Best viewing is December through March, on the days following cold fronts when water temperatures elsewhere have dropped. Manatees become more concentrated and more easily observed during the aggregation windows.

Boat tours operate from Cocoa and Cocoa Beach during winter season and provide closer wildlife viewing under the regulated approach guidelines. Tour operators are licensed and trained on manatee protection rules.

What humans can do (and shouldn’t)

The standard guidance from FWC and USFWS:

  • Don’t approach manatees in the water. Stay back. The federal minimum approach distance is 50 yards by vessel and you shouldn’t swim toward them.
  • Don’t feed manatees. Federal regulation, with fines.
  • Don’t give them fresh water (yes, people sometimes hose down manatees thinking they’re helping; this can be harmful and trains the animals to approach docks, increasing boat-strike risk).
  • Observe speed limits and posted manatee zones.
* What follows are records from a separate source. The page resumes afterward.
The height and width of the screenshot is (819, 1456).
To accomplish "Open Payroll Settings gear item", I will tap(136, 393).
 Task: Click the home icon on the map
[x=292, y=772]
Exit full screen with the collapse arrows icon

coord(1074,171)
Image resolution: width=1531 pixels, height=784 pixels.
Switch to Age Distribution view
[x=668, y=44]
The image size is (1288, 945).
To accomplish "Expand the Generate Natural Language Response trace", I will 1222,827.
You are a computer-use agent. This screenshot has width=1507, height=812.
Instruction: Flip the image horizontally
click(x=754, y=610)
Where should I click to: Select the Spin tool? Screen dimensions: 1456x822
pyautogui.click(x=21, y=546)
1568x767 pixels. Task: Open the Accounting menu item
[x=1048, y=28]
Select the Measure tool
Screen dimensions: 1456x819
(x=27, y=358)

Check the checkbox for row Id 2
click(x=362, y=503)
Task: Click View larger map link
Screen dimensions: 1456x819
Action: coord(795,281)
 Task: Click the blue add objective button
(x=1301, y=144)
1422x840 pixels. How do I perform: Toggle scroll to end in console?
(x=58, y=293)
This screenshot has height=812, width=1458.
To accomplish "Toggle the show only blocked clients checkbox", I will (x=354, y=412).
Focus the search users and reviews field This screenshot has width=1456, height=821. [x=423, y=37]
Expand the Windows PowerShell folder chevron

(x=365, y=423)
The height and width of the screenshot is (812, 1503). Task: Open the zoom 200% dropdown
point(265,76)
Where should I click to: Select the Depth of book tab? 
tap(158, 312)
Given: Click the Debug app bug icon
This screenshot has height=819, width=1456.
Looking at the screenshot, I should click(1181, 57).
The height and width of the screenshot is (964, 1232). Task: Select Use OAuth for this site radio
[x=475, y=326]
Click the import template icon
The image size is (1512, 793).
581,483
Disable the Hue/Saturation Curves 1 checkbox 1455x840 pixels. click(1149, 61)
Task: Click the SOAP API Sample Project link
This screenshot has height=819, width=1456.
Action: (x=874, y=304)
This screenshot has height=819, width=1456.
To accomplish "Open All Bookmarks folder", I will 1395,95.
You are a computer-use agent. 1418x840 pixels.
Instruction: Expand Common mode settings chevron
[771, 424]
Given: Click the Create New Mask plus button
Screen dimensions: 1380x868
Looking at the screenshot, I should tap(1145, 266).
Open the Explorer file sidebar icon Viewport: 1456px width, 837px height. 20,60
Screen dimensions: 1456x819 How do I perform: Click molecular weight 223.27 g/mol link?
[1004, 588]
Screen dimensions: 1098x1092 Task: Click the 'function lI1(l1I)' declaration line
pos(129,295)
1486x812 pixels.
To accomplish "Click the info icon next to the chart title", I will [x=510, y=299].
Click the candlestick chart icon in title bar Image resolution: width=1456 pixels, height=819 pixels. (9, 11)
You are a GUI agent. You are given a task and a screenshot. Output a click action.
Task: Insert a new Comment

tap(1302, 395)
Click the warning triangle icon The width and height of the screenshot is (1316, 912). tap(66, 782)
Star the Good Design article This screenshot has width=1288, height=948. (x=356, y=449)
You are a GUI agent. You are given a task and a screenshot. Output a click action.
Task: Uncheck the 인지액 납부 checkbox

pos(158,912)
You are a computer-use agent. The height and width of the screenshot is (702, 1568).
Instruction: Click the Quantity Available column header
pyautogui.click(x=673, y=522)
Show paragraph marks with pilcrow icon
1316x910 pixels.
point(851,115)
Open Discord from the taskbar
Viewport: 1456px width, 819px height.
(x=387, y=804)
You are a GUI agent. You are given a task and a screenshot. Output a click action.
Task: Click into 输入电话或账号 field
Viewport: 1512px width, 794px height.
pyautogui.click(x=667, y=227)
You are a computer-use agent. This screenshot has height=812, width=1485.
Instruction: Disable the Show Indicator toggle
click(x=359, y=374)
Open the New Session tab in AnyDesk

Boat strikes are the largest single human-cause source of manatee mortality.
  • Report injured, dead, or harassed manatees to FWC’s wildlife alert hotline.

The future

The Brevard County Manatee Sanctuary depends on continued seagrass habitat in the Indian River Lagoon. The current seagrass restoration efforts (state-funded, federal-funded, NGO-funded) target several lagoon segments, including portions near Rockledge. Restoration is slow and uncertain. Climate-driven changes to water temperature and freshwater inflow add additional variables.

The legal protection of manatees at Rockledge is robust. The biological viability of manatees at Rockledge depends on whether the lagoon’s ecosystem can stabilize and recover.